洗練されたサウンドによるメロウなジャズを数多くリリースしていた、クリード・テイラー主宰のCTIレーベルがA&Mから70年に独立して再スタートをきった際、第一弾としてリリースされたアルバム。それは意外にもジャズではなく、17歳の少女による内省的なポップ・アルバムでした。彼女の名前はキャシー・マッコード。
プロデュースはもちろんクリード・テイラー。エンジニアにはルディ・ヴァン・ゲルダー。バックにはジョン・ホールをはじめとする、後にオーリアンズの母体となるセッション・グループ「サンダー・フロッグ」のメンバーの面々。オーケストラ・アレンジを手がけたのは名匠ドン・セベスキーといった豪華な布陣。CTIからのリリースじゃなかったら、完璧にウッドストックサウンドのアルバムです。そして、曲は1曲を除き全てキャシー自身の手によるものなのです。
ジョン・ホールのギターがうなる1曲目こそ、そのサイケデリックサウンド・プロダクションにちょっとびっくりしますが、続く唯一のカヴァー曲、ビートルズ「シーズ・リーヴィング・ホーム」が素晴らしいです。時計のベルの音から始まり、キャシーのはかない声が寂寥感をつのらせます。原題の「She」を「I」に代えて「I'm Leaving Home」として歌っているので、カヴァーにもかかわらず、キャシー自身の孤独な心境がうかがえるような・・・。そしてアルバムの個人的なベスト・ナンバーは3曲目の「Candle Waxing」。国内盤のライナーノートを執筆した宮本望氏が金延幸子と比べてるのも納得の名曲で、ヒューバート・ロウズのフルートも美しい。アルバムにはディキシー調のブラスが入る曲があったりと軽快なナンバーもいくつかあるのですが、キャシーの声は静かに内面を見つめているような印象を与え、単純なハッピーソングはありません。17歳の少女が主人公とは思えない複雑な味わいを持ったアルバムになっています。
キャシー・マッコードのプロフィールは当時17歳だったということ以外に詳しいことはわかっていないそうです。そして彼女が残したアルバムはこれ1枚だけ。商業的には不発に終わりました。キャシーはその後いくつかの他人の作品に参加したらしいですが、現在の消息は不明です。アルバムには彼女のコメントとして、

Born of the Mountain at a very young age,I quickly discoverd life.

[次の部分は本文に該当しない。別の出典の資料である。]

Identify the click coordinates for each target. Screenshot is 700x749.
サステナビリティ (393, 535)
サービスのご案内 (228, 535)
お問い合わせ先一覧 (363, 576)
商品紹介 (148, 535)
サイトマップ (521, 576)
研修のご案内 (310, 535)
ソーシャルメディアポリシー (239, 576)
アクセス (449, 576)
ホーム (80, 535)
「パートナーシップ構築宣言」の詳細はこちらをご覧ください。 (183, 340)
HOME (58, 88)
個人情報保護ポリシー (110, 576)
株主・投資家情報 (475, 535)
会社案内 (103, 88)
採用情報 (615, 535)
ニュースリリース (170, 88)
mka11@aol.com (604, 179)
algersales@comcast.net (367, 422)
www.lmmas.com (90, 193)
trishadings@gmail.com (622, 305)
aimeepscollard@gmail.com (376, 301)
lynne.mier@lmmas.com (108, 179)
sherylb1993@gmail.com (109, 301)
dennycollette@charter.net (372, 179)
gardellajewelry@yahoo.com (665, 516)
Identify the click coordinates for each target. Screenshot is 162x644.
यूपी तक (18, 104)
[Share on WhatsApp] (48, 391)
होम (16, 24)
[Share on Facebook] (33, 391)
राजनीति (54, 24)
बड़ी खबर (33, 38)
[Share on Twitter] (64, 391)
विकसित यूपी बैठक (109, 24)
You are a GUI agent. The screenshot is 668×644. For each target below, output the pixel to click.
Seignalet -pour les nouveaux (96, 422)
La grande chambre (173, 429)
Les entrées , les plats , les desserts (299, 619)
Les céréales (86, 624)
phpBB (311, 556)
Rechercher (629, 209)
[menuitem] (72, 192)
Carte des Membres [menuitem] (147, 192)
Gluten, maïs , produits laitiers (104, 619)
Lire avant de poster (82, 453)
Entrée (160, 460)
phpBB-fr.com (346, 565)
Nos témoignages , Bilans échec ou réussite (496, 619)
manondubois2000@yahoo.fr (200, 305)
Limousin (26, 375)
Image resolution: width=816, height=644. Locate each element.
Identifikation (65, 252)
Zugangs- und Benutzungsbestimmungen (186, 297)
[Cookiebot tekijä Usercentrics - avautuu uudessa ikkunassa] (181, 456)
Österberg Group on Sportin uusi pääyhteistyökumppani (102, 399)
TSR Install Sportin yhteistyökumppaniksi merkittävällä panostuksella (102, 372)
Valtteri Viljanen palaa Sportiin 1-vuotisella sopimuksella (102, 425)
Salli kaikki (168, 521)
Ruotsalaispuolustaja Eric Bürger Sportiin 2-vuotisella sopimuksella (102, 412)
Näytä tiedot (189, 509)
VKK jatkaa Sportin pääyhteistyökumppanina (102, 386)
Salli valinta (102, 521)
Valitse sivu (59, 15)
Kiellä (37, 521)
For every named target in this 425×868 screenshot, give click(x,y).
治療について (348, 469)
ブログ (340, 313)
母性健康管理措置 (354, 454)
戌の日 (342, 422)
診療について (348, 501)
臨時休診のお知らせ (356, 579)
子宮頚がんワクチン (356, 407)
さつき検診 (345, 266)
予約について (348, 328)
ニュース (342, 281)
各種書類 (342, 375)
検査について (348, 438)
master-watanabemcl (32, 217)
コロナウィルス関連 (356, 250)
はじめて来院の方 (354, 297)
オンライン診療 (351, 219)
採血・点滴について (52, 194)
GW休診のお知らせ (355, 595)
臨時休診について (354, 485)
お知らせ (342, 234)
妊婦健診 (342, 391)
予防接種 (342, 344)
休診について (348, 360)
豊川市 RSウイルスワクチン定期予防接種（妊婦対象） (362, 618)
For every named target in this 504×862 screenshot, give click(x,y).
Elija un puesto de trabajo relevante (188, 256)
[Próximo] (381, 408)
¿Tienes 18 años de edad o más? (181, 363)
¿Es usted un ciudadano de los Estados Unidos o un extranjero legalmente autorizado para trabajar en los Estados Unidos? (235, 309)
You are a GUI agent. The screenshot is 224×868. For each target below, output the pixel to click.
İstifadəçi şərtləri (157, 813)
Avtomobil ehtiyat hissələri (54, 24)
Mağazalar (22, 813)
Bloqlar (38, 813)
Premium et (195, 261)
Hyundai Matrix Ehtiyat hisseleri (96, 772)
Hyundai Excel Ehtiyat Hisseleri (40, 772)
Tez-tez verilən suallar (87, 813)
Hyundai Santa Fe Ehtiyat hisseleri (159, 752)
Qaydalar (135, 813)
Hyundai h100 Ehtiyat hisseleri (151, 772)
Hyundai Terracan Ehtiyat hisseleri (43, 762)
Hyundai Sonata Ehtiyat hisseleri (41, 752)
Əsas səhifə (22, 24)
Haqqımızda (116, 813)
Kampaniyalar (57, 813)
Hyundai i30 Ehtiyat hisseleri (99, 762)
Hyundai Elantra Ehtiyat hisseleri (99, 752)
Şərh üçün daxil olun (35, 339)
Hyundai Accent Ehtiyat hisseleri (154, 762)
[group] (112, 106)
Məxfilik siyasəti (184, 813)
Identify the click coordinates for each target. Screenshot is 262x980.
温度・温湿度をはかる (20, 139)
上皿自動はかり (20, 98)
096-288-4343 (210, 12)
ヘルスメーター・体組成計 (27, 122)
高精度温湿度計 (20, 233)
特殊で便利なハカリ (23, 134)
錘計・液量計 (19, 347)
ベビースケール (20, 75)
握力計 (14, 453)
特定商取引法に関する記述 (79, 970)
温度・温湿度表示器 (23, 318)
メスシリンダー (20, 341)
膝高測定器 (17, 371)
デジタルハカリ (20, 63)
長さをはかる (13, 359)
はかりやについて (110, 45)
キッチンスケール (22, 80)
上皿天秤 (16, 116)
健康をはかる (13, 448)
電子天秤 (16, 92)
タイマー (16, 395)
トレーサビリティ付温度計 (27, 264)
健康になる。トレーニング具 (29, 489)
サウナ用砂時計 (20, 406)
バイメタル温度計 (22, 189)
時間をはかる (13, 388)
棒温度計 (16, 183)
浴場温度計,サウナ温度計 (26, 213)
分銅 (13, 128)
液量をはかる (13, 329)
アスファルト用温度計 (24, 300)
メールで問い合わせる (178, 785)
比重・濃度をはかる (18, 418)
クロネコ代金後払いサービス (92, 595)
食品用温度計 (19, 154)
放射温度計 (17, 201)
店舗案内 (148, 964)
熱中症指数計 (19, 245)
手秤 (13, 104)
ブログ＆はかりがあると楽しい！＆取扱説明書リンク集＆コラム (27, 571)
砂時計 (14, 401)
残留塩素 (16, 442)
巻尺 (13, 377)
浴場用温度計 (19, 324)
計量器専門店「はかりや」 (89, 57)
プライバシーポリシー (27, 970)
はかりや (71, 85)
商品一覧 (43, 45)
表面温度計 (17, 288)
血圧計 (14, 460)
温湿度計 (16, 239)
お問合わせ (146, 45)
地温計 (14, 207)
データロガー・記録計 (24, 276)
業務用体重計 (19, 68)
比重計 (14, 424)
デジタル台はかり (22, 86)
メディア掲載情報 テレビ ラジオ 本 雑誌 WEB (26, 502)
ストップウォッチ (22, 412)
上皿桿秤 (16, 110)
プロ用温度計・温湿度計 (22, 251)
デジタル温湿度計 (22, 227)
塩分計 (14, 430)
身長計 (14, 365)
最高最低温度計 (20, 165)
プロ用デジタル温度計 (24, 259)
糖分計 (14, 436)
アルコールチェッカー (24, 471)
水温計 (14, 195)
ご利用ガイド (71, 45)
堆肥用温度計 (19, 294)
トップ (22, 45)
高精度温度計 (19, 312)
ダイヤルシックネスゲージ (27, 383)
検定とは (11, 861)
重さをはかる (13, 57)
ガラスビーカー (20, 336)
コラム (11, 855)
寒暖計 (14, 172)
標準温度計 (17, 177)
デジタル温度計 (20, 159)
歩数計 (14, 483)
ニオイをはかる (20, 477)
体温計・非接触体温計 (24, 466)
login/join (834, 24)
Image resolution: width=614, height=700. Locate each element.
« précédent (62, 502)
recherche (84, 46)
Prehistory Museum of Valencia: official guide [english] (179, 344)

Now I am a singing poet with a record album. Perhaps if it makes you happy, I'll be happy,too.


という言葉が記されています。早くに自分の人生の道を音楽に見出し、それを支えるに足る才能も充分に備えていたキャシー。残された作品がこれ一枚だけというのは残念でなりません。